岡山は気候風土も穏やかで、交通の便も良く、誠に住みやすく、そのため却って県民はバイタリティに欠ける恨みがあるとの指摘すらあります。―この点、2024年12月7日にファジアーノ岡山がF1昇格を決めたのは、特定の中核スポンサー企業を持たず市民(県民)クラブとして頑張ってきた当事者たちの快挙として賞賛に値すると考えます。
観るべき景観や場所・建造物等は極めて多いのですが、私は美作の古都・津山が殊更に好きで、津山城址や衆楽園、津山洋学資料館(医療関係者必見)、津山学びの鉄道館などに季節に応じてひと時を過ごしに出かけます。
備中では高梁市には現存天守で唯一の山城である備中松山城(天守・櫓・土塀は国の重要文化財)が有り、一方で東の備前市には閑谷学校があります(講堂は国宝、校門や石塀等の周辺施設は重要文化財)。

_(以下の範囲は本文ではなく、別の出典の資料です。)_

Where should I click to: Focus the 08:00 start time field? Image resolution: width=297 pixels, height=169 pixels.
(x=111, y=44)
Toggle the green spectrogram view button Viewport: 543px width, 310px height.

―私の母校(高校)は閑谷学校に淵源があるとされます。

歴史的遺跡としては、楯築遺跡や上東遺跡、造山古墳、作山古墳等はここに名称を書き並べる事さえも字数をはるかに超過します。
更に岡山県は江戸期以前の木造三重塔が全国一多い事も事実の指摘にとどめます。
景勝地であれば、瀬戸内海の東に牛窓、西には鷲羽山、県北に行けば蒜山高原、満奇洞に井倉洞、枚挙にいとまがないのです。
なにしろ人生のほとんどをこの地・岡山で過ごしているのですから、いくらでも話題はあるのです。自慢の種は尽きないのです。